La transformación digital está reconfigurando la industria energética, especialmente en el ámbito del petróleo y gas, donde la conectividad en áreas remotas se ha convertido en un elemento crucial. Las complicaciones derivadas de la escasa infraestructura terrestre habían limitado considerablemente las operaciones en yacimientos alejados, pero la introducción de la conectividad satelital ha revolucionado este escenario. Este avance tecnológico no solo mejora la eficiencia operativa, sino que también incrementa la seguridad y la capacidad de respuesta ante los desafíos que presenta el trabajo en plataformas offshore y ubicaciones distantes.
Actualmente, se estima que cerca del 30% de las soluciones satelitales de última generación están destinadas a la industria energética. De acuerdo con informes de Movistar Empresas, el sector petrolero se destaca como uno de los primeros en adoptar esta tecnología dentro del ámbito corporativo, atestiguando un ritmo acelerado de implementación. Las proyecciones para el año 2026 indican que la adopción de la conectividad satelital seguirá en ascenso, impulsada por la necesidad de un monitoreo constante, la expansión de las operaciones y la incorporación de innovaciones tecnológicas que optimicen los procesos.
Movistar Link, el servicio de conectividad satelital de Movistar, ha evolucionado más allá de ofrecer comunicación básica. Este servicio permite la transmisión de datos en tiempo real, la supervisión de equipos y variables ambientales desde la distancia, así como la operación de sistemas sin requerir presencia física. Esta capacidad de centralizar información en centros de control se traduce en una gestión más eficiente y efectiva de las operaciones, permitiendo a las empresas del sector responder rápidamente a cualquier eventualidad.
El surgimiento del Internet de las Cosas (IoT) también ha tenido un impacto significativo, introduciendo sensores inteligentes que permiten anticipar fallas y facilitar el mantenimiento predictivo. Estas innovaciones contribuyen a disminuir los tiempos de inactividad y a tomar decisiones más rápidas y precisas, elementos esenciales para mantener la competitividad en un sector en constante evolución. La implementación de estas tecnologías digitales se presenta como una solución integral que transforma la forma en que las empresas operan.

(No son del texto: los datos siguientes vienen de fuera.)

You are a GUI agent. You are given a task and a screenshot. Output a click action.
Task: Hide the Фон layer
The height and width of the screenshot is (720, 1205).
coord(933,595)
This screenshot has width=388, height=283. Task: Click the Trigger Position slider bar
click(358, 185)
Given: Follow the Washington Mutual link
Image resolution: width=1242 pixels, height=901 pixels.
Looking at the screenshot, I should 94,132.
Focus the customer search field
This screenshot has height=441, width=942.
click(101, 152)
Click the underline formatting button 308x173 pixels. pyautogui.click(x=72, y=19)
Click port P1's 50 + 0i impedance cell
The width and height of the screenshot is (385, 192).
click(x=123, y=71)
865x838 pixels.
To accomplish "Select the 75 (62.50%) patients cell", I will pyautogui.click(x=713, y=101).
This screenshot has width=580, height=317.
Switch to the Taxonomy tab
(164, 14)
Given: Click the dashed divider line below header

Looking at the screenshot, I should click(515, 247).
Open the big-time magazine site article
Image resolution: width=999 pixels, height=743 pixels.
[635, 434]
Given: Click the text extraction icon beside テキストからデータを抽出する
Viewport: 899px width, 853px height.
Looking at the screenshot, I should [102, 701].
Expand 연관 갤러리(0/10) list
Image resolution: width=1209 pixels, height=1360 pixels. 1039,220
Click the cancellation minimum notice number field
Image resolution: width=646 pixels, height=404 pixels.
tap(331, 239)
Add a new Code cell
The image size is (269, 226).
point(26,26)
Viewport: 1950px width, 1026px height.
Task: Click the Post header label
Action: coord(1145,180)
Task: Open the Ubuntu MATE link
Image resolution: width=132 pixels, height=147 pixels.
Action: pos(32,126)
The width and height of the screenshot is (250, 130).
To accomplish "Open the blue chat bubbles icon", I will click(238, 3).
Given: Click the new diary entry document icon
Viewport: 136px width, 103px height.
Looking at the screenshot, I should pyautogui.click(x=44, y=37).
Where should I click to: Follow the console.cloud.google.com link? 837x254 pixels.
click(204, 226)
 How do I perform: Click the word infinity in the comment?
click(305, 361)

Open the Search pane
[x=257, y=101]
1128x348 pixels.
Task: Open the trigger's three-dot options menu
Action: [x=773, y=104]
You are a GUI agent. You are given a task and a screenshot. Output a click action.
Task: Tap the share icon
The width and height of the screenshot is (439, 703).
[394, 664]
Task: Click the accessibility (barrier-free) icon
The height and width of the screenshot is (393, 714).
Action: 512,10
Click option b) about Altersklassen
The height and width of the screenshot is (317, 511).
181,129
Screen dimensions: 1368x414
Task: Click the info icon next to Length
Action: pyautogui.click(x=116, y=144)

La digitalización no solo afecta la eficiencia operativa, sino que también reconfigura la organización del trabajo. Muchas tareas que anteriormente requerían desplazamientos físicos ahora pueden ser ejecutadas de manera remota, lo que optimiza el uso del tiempo y permite que los equipos se enfoquen en actividades más críticas y de mayor valor. Este cambio en la dinámica laboral representa una oportunidad para mejorar no solo la productividad, sino también la satisfacción del personal, al reducir la necesidad de traslados constantes.
El acceso ininterrumpido a información actualizada es esencial para mejorar la seguridad en el sector. Un monitoreo constante permite detectar anomalías de manera temprana y actuar de forma preventiva, lo que resulta en una mejora significativa en la gestión de emergencias y en el seguimiento del personal en el campo. La capacidad de operar ciertos sistemas de forma remota no solo minimiza los riesgos, sino que también asegura que las operaciones se realicen bajo los más altos estándares de seguridad.
Las soluciones satelitales, como Movistar Link, se posicionan como un soporte fundamental de las redes terrestres en proyectos de petróleo y gas. La integración con redes móviles 4G y 5G permite crear arquitecturas de conectividad más robustas y versátiles. Mientras que las redes móviles pueden cubrir áreas operativas específicas, la conectividad satelital se extiende a regiones sin infraestructura, garantizando la continuidad del servicio incluso ante fallos del sistema terrestre. Esta sinergia entre diferentes tipos de conectividad es clave para el futuro de la industria energética y su capacidad para adaptarse a un entorno en constante cambio.